**SUPPLIED PASSAGE:**
=====

The Westerlund Parties also argue, citing Abercrombie, that an integration clause only excludes agreements reached before the signing of a written contract, not evidence of any agreements reached after the written contract. From this proposition, the Westerlund Parties conclude that evidence that the parties "affirmed" the existence of the earlier oral agreement after signing the Log Handling Agreement is admissible. Abercrombie, however, did not involve any "affirmation" of an alleged earlier oral agreement. See Abercrombie, 320 Or. at 292, n. 12. Further, in Abercrombie, although the court noted that the parol evidence rule excludes only evidence of agreements reached before or contemporaneous with a writing, it also explained that evidence of agreements reached after a writing may not be introduced to create ambiguity in an otherwise unambiguous writing. The Westerlund Parties offer no other support for their theory that evidence of "affirmation" of an earlier-reached oral agreement is admissible to the same extent as evidence of an agreement that is reached, in the first instance, after a written agreement. Nor do the Westerlund Parties point to what evidence, exactly, indicates "affirmation" in this case.
The Westerlund Parties also rely upon the second half of ORS § 41.740, which references ORS § 42.220 and explains that courts may consider extrinsic evidence in construing an agreement. As the Murphy Parties note in response, however, ORS § 42.220 relates to evidence offered for the purpose of interpreting a contract. The Westerlund Parties offer evidence of a prior, inconsistent oral agreement. The evidence offered by the Westerlund Parties does not aid the court in interpreting the terms of the actual, written Log Handling Agreement. Thus, ORS § 42.220, and the portion of ORS § 41.740 that references it, are irrelevant. Because the Court concludes that the parol evidence rule bars the admission of evidence of an earlier oral partnership agreement between the Westerlund Parties and the Murphy Parties inconsistent with the Log Handling Agreement, the Westerlund Parties' claims of breach of partnership agreement and breach of contract (to the extent the purported contract is the alleged oral, secret partnership agreement) are dismissed.

=====

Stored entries
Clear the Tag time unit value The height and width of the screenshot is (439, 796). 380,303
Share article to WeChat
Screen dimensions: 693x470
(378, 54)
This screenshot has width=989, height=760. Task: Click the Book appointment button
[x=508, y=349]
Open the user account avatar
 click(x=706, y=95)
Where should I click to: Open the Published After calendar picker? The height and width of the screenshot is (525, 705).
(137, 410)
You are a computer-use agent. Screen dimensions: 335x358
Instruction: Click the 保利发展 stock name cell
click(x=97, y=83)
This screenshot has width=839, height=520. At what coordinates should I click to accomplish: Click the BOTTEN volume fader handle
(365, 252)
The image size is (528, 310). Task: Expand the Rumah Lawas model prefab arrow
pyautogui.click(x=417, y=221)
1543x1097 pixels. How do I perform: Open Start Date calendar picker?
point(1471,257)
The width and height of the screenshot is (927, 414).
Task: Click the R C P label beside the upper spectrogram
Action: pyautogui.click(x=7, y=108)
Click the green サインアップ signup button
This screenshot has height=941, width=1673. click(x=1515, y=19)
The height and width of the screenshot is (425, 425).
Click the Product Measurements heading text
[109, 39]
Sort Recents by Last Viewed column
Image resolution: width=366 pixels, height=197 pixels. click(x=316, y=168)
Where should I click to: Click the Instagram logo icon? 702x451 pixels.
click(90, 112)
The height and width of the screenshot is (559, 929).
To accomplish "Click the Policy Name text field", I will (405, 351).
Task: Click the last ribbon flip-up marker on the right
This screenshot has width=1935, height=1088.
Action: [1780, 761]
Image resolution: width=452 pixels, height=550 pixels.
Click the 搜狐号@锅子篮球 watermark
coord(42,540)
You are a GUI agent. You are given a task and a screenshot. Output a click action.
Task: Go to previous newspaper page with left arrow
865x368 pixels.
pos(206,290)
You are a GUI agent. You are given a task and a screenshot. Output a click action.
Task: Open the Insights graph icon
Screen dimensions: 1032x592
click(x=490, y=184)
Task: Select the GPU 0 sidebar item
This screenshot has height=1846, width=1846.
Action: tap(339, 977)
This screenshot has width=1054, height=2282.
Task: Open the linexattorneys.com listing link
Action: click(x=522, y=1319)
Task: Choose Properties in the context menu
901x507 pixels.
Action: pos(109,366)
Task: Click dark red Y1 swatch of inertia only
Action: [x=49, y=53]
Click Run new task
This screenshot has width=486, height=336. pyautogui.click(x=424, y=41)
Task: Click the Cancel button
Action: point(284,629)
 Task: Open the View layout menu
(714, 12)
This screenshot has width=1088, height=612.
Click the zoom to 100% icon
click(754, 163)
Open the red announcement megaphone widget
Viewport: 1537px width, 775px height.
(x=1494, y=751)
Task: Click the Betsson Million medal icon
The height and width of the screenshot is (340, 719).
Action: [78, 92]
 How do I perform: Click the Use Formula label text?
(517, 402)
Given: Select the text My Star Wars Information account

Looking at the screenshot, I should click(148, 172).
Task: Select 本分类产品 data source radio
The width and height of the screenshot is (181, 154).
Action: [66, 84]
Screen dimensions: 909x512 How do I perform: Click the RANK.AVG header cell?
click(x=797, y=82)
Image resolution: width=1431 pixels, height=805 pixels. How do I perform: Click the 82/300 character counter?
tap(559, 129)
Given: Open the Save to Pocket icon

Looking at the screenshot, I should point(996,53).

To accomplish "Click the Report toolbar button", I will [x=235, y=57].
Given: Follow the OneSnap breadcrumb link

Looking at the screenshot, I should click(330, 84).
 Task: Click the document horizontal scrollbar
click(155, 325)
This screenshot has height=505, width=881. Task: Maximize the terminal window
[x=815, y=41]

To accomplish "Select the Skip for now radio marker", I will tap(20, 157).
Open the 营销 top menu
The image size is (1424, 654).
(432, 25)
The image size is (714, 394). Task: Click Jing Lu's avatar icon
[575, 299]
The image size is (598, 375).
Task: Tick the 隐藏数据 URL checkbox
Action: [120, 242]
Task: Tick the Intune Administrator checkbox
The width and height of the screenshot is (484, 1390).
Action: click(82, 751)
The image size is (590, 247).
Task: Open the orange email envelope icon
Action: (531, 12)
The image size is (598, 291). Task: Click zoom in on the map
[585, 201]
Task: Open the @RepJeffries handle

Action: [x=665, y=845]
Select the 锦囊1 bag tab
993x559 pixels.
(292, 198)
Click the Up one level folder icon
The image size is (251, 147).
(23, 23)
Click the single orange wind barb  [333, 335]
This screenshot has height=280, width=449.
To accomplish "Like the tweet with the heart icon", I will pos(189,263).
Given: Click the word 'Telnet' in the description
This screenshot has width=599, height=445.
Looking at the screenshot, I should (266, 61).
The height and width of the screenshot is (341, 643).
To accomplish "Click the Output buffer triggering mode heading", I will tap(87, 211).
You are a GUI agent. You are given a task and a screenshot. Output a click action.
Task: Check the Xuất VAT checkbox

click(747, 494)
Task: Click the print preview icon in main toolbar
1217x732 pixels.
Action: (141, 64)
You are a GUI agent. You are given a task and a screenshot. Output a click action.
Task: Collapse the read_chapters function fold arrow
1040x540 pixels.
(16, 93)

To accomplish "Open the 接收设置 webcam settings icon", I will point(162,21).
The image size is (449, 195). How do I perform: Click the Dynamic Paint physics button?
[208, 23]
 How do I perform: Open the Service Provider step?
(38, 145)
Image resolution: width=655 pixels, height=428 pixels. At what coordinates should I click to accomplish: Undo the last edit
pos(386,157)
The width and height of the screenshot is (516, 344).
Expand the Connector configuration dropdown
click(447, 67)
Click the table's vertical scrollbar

=====

**TASK REQUIREMENTS:**
A) Reproduce the stored entries, starting with the first entry and going on through the line that contains "click(x=706, y=95)".
B) Resume the parol evidence ruling from the point where it stops.
The parol evidence ruling and the stored entries come from unrelated sources.

**ANSWERS FOR THE TASKS:**
A)
Clear the Tag time unit value The height and width of the screenshot is (439, 796). 380,303
Share article to WeChat
Screen dimensions: 693x470
(378, 54)
This screenshot has width=989, height=760. Task: Click the Book appointment button
[x=508, y=349]
Open the user account avatar
 click(x=706, y=95)

B)
B. Lost Future Profits
The Westerlund Parties seek to recover lost profits based on the following claims that remain: (1) fraud; (2) unjust enrichment; and (3) promissory estoppel. The Murphy Parties move to dismiss all requests for lost profits contained in each of these claims, arguing that plaintiffs cannot prove lost future profits with the requisite reasonable certainty.
1. Lost Profit Damages are only Proper Under Plaintiff's Fraud Theory
"In Oregon, it is well recognized that promissory estoppel is not a 'cause of action' in itself, but is a subset of and a theory of recovery in breach of contract actions." Neiss v. Ehlers, 135 Or. App. 218, 227-28 (1995). Under Oregon law:
The term promissory estoppel has been used to refer to two separate concepts. The courts have recognized that actions taken in reliance on a definite promise may serve as a substitute for consideration "even though the action was not bargained for by the promissor and was not performed as an agreed exchange for the promise." When promissory estoppel serves as a consideration substitute, the plaintiff is entitled to the usual contractual remedies. We also have recognized that promissory estoppel may be used when a party acts in reliance on an indefinite promise to create a binding obligation but that only reliance damages may be appropriate in that instance.Staley v. Taylor, 165 Or. App. 256, 261 n. 5 (2000) (citations omitted).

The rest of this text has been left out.